*INSTRUCTIONS TO FOLLOW*. In the reply, include exactly the lines of the entries below from the first to the line with "Given: Navigate to", that line included.

*Stored records*.
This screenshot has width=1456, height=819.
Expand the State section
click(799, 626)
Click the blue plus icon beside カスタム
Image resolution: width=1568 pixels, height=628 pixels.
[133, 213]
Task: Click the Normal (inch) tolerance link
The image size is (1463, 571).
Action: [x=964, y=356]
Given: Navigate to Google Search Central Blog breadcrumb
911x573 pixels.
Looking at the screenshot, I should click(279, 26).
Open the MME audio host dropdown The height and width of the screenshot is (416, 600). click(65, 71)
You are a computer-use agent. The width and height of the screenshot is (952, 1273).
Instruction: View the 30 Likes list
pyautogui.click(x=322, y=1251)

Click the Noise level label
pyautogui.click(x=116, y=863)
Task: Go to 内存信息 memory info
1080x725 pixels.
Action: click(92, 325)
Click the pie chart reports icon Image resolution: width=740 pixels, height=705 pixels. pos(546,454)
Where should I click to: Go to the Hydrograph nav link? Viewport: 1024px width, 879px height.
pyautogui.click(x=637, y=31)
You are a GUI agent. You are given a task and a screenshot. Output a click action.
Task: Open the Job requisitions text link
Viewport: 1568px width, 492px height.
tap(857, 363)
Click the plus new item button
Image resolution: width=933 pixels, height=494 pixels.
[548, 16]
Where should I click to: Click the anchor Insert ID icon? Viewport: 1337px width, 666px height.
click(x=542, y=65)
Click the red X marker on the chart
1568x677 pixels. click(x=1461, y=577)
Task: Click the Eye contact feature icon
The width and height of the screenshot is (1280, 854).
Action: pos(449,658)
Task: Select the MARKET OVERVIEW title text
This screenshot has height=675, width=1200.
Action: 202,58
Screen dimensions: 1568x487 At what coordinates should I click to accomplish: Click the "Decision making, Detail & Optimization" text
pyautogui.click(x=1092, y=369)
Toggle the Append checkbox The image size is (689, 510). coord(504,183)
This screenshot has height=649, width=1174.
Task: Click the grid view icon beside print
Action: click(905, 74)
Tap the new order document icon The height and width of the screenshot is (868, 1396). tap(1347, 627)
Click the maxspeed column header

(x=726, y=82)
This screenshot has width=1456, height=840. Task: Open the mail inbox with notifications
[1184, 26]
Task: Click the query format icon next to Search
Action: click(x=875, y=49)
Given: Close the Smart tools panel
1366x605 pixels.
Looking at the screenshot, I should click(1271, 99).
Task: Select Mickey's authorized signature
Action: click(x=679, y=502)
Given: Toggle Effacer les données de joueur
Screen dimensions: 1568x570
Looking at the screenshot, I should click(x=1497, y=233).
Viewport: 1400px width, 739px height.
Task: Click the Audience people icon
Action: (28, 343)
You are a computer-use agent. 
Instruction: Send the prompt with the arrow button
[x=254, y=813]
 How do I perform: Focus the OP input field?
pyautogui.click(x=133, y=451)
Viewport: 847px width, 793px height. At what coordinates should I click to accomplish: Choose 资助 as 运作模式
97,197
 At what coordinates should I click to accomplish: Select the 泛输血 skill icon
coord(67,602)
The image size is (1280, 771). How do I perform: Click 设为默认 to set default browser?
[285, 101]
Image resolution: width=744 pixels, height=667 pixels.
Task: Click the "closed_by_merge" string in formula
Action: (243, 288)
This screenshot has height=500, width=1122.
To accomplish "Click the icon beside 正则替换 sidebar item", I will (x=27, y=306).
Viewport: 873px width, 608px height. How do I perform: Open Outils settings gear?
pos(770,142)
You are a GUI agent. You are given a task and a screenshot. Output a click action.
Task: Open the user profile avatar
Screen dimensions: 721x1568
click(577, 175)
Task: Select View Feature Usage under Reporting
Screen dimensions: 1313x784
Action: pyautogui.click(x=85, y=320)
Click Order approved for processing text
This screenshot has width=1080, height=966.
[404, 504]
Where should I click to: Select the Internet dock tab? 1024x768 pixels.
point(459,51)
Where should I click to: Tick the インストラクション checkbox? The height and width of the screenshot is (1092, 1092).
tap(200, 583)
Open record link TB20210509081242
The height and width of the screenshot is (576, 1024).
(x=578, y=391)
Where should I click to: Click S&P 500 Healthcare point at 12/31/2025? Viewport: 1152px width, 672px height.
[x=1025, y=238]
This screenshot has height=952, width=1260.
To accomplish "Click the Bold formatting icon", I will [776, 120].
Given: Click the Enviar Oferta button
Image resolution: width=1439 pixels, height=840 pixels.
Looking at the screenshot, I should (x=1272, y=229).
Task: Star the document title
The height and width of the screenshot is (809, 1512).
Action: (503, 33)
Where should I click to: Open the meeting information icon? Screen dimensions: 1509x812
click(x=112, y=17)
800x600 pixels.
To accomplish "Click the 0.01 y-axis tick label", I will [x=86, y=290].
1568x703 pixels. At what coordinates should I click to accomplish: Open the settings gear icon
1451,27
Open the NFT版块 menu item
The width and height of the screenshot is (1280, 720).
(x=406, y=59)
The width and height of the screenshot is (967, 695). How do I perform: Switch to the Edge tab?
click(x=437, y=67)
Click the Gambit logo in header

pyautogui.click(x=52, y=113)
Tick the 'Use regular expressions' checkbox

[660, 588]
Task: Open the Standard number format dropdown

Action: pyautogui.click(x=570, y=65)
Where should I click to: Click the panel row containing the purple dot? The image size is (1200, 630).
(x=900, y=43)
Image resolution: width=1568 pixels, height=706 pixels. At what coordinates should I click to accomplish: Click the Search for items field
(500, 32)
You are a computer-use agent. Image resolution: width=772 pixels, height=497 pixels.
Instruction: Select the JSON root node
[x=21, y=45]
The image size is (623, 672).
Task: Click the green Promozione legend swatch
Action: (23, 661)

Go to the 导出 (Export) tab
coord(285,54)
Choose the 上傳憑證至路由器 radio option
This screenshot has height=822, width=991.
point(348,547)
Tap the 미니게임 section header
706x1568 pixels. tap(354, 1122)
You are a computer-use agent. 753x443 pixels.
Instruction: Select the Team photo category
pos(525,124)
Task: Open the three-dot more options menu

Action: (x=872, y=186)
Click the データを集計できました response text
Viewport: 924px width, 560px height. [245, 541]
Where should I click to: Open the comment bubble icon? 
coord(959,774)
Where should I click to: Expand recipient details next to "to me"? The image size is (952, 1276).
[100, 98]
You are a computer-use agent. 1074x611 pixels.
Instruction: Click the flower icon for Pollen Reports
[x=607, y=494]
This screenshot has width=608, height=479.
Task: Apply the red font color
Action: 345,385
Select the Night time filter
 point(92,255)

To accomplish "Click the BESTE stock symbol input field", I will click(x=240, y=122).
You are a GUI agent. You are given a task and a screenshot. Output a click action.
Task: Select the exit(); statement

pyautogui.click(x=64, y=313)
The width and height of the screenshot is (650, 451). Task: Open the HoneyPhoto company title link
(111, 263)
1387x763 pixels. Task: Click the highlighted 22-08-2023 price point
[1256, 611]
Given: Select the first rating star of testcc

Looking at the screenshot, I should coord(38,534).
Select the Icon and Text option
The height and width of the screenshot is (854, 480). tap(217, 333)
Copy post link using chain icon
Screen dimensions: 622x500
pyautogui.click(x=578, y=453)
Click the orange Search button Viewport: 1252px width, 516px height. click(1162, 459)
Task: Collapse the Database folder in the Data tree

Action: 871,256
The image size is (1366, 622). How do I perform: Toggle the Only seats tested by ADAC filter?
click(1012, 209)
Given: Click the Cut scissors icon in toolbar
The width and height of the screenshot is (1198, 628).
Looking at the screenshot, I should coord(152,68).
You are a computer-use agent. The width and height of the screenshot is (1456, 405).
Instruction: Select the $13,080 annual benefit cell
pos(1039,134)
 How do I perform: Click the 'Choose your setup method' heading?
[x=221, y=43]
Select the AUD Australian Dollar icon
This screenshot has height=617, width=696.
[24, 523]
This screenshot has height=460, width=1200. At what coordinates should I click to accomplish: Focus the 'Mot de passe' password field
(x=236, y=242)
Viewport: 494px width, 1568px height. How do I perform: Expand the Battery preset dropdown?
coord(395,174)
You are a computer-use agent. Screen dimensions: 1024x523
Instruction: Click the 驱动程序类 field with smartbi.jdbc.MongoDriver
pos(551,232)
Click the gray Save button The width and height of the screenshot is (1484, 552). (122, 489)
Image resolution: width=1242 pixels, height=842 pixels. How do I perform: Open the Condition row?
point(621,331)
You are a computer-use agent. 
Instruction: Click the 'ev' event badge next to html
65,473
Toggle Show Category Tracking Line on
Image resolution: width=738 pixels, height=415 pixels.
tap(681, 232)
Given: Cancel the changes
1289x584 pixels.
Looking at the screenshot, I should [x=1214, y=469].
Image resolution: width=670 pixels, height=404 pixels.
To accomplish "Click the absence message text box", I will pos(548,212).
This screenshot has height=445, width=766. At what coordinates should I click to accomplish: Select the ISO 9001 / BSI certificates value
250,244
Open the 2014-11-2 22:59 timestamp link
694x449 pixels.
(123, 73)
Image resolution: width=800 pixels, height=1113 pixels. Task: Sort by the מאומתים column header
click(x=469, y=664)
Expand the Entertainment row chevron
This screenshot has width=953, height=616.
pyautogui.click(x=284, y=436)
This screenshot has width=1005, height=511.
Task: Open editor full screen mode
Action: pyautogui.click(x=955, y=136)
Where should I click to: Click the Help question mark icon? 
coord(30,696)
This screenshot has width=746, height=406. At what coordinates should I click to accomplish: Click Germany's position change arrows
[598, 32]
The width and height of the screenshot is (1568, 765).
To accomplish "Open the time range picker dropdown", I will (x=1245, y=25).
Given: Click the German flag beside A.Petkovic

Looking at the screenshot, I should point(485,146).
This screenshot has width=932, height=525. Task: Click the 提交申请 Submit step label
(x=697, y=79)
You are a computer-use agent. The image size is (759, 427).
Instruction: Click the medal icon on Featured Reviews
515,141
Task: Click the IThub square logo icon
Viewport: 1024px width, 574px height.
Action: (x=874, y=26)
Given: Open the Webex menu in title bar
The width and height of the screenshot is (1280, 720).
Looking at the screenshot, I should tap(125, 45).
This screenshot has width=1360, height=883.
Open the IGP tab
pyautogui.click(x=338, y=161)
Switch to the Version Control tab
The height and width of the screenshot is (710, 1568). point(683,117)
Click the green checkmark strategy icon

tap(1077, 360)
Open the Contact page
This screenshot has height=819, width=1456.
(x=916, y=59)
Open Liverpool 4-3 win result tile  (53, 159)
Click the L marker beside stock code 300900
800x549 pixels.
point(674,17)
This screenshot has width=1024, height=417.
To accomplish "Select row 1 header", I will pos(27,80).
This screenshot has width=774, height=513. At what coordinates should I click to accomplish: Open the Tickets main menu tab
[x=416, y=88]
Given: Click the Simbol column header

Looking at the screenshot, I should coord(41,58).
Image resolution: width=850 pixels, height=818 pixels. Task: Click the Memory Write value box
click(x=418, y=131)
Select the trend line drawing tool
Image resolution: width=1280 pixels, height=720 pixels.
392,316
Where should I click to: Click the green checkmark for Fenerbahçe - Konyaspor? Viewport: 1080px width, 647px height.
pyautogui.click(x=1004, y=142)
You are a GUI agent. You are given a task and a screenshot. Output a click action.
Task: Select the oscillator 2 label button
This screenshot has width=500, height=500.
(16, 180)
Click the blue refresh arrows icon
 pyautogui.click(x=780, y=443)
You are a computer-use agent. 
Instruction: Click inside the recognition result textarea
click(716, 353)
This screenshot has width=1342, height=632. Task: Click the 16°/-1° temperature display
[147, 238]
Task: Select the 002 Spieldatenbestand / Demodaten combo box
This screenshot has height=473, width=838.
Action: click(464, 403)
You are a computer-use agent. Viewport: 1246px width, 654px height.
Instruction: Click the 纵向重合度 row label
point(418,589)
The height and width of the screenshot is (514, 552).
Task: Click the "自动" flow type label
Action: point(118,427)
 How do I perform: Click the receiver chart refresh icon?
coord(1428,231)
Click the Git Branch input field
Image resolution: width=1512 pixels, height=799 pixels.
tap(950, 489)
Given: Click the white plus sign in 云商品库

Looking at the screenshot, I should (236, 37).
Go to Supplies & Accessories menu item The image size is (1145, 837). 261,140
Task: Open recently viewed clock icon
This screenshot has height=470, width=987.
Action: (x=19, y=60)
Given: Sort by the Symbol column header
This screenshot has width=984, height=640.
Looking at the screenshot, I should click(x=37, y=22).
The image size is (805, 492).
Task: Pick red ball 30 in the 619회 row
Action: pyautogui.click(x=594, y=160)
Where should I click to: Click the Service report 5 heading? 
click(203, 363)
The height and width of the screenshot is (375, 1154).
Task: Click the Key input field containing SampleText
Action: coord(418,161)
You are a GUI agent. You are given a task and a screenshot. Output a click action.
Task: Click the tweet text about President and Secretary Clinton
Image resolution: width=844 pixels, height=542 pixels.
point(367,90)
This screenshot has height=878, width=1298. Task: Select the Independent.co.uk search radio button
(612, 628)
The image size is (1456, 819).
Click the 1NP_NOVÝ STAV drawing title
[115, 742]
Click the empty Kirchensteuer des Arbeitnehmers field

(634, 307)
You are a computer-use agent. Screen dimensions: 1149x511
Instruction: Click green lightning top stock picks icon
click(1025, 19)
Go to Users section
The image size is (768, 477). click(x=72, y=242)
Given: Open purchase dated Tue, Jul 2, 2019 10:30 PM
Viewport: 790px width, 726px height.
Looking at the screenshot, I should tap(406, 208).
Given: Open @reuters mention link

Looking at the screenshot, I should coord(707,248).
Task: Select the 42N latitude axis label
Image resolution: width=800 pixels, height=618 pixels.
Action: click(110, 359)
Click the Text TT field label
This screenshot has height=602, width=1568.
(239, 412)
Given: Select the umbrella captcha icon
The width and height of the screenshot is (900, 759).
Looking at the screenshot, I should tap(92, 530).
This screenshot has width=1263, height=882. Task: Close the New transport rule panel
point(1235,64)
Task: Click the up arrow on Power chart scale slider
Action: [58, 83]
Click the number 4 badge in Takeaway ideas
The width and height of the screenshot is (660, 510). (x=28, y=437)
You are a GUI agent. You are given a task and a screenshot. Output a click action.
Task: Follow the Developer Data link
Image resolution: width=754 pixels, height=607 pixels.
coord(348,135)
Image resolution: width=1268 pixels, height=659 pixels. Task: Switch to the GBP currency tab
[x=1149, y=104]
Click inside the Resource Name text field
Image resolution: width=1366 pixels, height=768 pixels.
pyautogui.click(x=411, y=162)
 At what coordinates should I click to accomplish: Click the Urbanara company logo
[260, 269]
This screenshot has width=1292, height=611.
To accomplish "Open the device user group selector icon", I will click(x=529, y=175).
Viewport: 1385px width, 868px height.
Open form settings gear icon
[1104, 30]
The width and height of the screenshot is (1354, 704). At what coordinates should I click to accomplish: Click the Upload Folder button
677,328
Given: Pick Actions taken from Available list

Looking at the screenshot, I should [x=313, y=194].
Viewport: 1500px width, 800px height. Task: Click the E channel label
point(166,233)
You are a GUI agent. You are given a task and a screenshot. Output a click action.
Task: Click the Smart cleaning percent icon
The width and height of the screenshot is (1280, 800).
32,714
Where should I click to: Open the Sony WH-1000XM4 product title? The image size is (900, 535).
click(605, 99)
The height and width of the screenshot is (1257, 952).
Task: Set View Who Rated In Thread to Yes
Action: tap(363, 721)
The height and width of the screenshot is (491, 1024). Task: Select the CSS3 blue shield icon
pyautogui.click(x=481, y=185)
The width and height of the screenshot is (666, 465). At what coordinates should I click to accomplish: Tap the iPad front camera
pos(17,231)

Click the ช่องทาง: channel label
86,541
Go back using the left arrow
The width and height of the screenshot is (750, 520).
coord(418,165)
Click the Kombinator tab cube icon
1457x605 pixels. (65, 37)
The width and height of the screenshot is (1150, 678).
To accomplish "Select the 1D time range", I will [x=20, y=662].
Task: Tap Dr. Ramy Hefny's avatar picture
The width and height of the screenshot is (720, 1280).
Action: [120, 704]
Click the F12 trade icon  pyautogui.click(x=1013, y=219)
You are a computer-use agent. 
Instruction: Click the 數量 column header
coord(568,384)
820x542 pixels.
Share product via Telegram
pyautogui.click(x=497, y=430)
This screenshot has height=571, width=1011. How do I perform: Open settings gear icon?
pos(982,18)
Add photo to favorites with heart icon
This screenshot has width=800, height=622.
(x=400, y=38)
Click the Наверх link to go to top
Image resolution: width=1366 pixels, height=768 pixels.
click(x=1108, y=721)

*ANSWER SECTION*.
This screenshot has width=1456, height=819.
Expand the State section
click(799, 626)
Click the blue plus icon beside カスタム
Image resolution: width=1568 pixels, height=628 pixels.
[133, 213]
Task: Click the Normal (inch) tolerance link
The image size is (1463, 571).
Action: [x=964, y=356]
Given: Navigate to Google Search Central Blog breadcrumb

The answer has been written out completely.